ACTIVITY :: Go through the material below, find each line with the word "accomplish", and copy those lines.

MATERIAL SUPPLIED ::
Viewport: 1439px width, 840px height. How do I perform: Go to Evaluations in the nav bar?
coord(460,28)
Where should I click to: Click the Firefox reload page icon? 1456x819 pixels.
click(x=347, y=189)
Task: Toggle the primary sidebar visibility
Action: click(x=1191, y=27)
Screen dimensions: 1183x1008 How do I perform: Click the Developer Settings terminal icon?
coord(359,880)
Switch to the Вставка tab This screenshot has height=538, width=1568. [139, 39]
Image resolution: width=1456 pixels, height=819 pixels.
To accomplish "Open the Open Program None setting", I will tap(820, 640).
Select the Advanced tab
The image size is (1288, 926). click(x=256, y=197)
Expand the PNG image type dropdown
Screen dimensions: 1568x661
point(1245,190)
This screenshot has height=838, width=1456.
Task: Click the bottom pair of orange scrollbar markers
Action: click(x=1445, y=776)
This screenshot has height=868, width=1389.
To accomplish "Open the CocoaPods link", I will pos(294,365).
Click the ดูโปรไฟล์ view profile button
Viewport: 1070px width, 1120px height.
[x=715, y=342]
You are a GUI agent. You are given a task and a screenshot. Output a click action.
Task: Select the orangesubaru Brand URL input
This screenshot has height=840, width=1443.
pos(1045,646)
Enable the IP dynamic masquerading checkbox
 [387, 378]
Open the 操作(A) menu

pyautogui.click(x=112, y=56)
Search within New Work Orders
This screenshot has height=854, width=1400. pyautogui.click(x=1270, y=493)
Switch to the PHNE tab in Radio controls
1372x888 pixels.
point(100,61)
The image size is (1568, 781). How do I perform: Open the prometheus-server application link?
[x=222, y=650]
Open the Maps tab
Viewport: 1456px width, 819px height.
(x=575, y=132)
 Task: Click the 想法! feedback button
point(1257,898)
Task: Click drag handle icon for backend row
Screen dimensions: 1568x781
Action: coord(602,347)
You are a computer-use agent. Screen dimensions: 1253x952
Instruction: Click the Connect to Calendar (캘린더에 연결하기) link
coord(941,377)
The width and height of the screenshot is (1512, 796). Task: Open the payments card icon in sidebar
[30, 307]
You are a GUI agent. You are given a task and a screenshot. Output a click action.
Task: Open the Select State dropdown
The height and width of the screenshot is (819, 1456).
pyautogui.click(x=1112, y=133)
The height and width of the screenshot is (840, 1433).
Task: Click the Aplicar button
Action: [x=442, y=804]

EXERCISE SOLUTION ::
To accomplish "Open the Open Program None setting", I will tap(820, 640).
To accomplish "Open the CocoaPods link", I will pos(294,365).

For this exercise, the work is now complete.